Identification of a highly polymorphic tetranucleotide repeat locus (DXpS) at Xp and development of a DXpS/HUMARA biplex methylation-based PCR assay that enhances detection of X-chromosome inactivation

Abstract

AbstractThe methylation-based PCR assay at the polymorphic (CAG)n repeat in exon 1 of the human androgen receptor _AR_ gene (HUMARA) is a standard method for determination of the methylation state of alleles in active X (Xa) and inactive X (Xi) chromosomes. HUMARA assay is endowed with heterozygosity rates ~85% worldwide. This means that in a proportion of females it is uninformative. The HUMARA genotype is not neutral, being linked to Kennedy´s disease. Moreover, allele designation and quantification from trinucleotide repeats demand normalizing for minor (stutter) products differing from the original template by multiples of the repeat unit. Here, we report on the identification of a highly polymorphic tetranucleotide repeat (named DXpS) mapping to within a CpG island on Xp.

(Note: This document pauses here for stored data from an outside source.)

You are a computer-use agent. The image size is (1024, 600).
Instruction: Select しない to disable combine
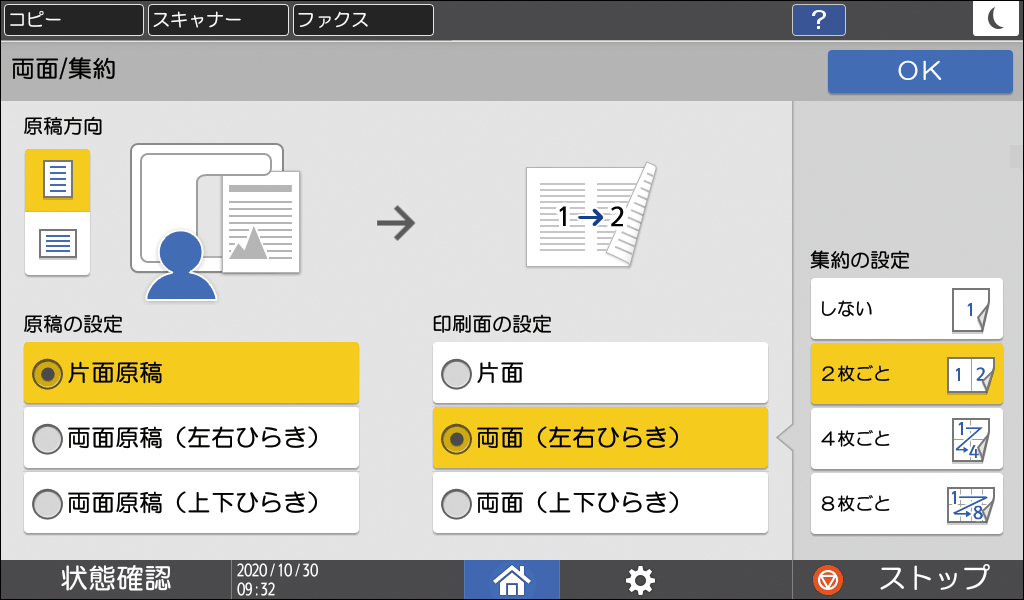coord(905,309)
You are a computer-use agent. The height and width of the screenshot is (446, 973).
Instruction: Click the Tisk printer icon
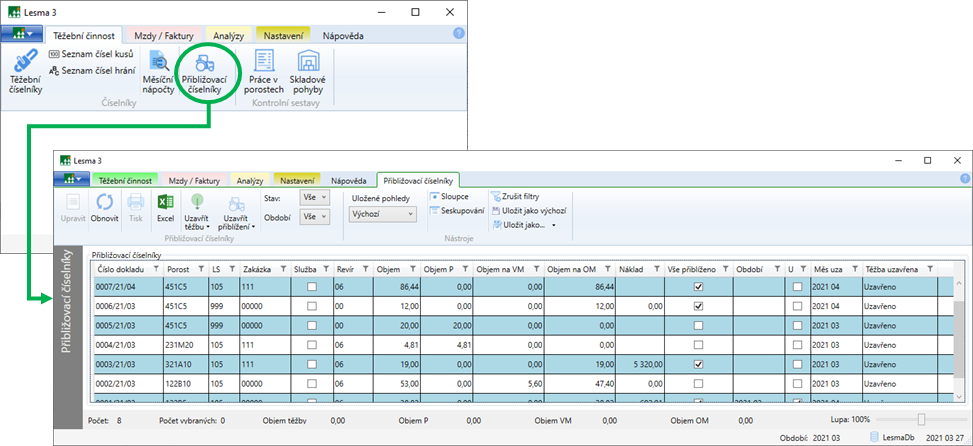(135, 202)
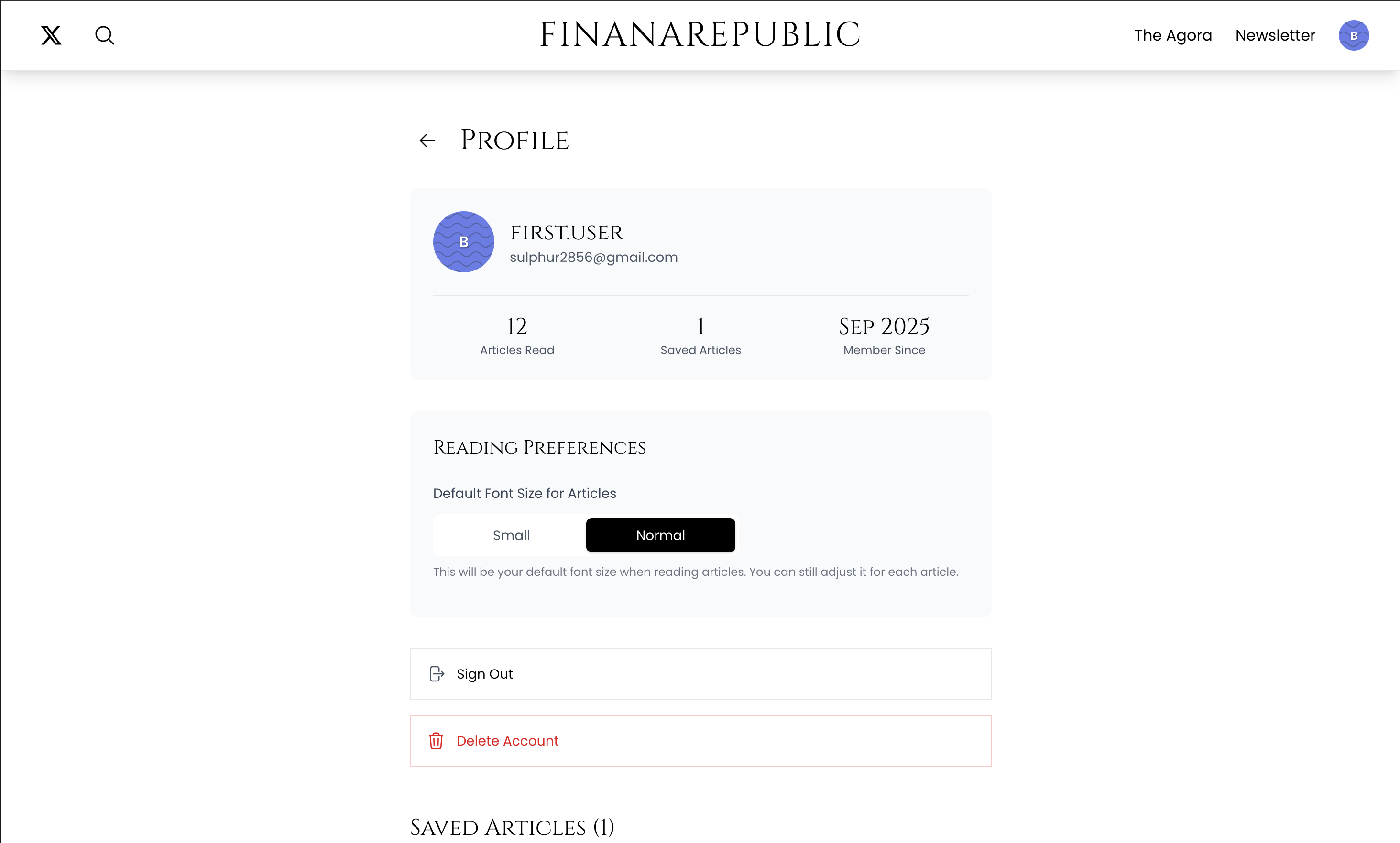This screenshot has width=1400, height=843.
Task: Click the sulphur2856@gmail.com email text
Action: coord(594,257)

This island is 191 bp downstream from the start of the repeat element, and contains sites for the HhaI, HpaII and BstUI methyl-sensitive restriction enzymes. We developed the DXpS and the HUMARA markers into a biplex methylation-based quantitative fluorescent PCR assay. For DXpS we observed twelve alleles with negligible stuttering. DXpS exhibited a heterozygosity rate of 87% (n = 60), matching that of HUMARA. The combined informativeness of the biplex assay was 98%. Random and nonrandom X-inactivation patterns inferred with DXpS in phenotypically normal females and haemophiliac females carrying a defective F8 gene were highly concordant (r^2^ = 0.96) with HUMARA patterns. DXpS represents a notable advancement in detecting X-chromosome inactivation due to the observed high rate of heterozygosity, negligible stuttering, concordance with HUMARA, and the apparent neutrality of allelic variants. Financial support: FAPESP (09/10615-7), FAPERJ, CNPq.